Now, I am finding issues with permissions propagation in Win2008 R2 (not saying it doesn't work, just that its logic and mine deviate too much) (also the wording in the spanish version if awful and contradicting imho).

So I wonder if I would just make this easier (for me) and share the "departmental shares" (8 to 10 instead of the 4 in my example) instead of the parent "DocsFolder".

Security permissions would be set up at share and filesystem level, but by the quick shot I gave it, it would seem to work as I expect it without the hassles I am hitting now.

to be honest, it's not that I can't find *some* way to do it in 2008R2 , it's more that I would like to know how others would deal with this so maybe I could use a better method.
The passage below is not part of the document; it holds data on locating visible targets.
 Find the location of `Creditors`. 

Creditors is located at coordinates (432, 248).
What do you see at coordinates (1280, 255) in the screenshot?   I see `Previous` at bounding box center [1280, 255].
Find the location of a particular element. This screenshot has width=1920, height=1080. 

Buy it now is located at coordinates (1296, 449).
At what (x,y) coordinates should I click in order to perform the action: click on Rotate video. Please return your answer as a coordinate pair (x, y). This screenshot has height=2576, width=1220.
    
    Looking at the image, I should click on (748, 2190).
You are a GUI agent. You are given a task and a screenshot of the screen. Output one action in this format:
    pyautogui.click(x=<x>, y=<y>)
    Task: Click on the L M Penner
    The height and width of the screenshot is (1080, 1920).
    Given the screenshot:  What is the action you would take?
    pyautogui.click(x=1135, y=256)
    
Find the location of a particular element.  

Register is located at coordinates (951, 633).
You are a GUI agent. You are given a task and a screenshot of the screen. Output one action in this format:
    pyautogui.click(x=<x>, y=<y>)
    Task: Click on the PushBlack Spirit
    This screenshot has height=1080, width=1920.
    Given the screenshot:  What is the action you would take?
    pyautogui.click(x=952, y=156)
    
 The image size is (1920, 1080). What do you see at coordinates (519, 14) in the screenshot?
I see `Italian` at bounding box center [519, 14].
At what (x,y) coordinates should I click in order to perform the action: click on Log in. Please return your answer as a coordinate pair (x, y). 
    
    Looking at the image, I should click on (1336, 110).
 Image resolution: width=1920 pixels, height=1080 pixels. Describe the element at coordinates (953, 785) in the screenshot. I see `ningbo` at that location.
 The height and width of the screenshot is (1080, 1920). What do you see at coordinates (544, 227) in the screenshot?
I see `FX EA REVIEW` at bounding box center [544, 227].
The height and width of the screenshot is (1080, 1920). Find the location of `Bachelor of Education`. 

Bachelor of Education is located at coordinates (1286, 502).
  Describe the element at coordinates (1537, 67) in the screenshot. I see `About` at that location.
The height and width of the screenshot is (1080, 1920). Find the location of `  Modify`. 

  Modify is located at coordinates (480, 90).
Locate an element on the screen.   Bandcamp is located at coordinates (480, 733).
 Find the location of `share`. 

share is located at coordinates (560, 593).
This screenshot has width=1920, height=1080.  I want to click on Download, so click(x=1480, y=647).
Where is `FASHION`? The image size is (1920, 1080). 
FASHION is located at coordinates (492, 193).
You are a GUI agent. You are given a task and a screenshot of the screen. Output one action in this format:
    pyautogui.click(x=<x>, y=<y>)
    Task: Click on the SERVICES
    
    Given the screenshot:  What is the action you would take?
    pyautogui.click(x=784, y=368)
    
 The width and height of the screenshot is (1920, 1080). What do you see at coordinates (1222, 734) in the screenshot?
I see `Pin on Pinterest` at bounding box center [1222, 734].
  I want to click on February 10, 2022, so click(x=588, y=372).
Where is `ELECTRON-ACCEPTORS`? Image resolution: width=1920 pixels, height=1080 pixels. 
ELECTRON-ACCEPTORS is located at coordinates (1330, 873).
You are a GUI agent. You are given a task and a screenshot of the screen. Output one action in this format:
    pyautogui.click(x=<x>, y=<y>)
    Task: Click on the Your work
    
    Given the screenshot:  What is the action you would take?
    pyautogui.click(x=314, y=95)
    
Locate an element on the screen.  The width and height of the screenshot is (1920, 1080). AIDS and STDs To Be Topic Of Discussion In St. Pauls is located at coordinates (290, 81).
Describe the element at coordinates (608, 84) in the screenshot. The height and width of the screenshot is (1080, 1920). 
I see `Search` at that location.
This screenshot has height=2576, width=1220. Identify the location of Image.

AD is something I try to avoid since we like the terminals to have more independence from the server than what AD requires.

TIA


----------



## Rockn (Jul 29, 2001)

I don't understand what sort of independence you would be referring to that AD would impose. AD is a godsend from a management standpoint and control of security as well. You could make about 50 login scripts to do your mapping, but I will have to think about the directory structure.


----------



## hqnet (Nov 14, 2009)

well, in any case, I´d like to resolve this without AD, so I am still looking for opinions about the covenience of sharing a single parent folder or its subfolders 
Any thoughts on that?

Thanks in advance.


----------



## Rockn (Jul 29, 2001)

How do you handle authentication in a workgroup setting? Is each workstation responsible for managing it's own password? I am just trying to thing of a way to do this in your workgroup scenario. Are you using local security groups on the server to allow access to the resources in the share?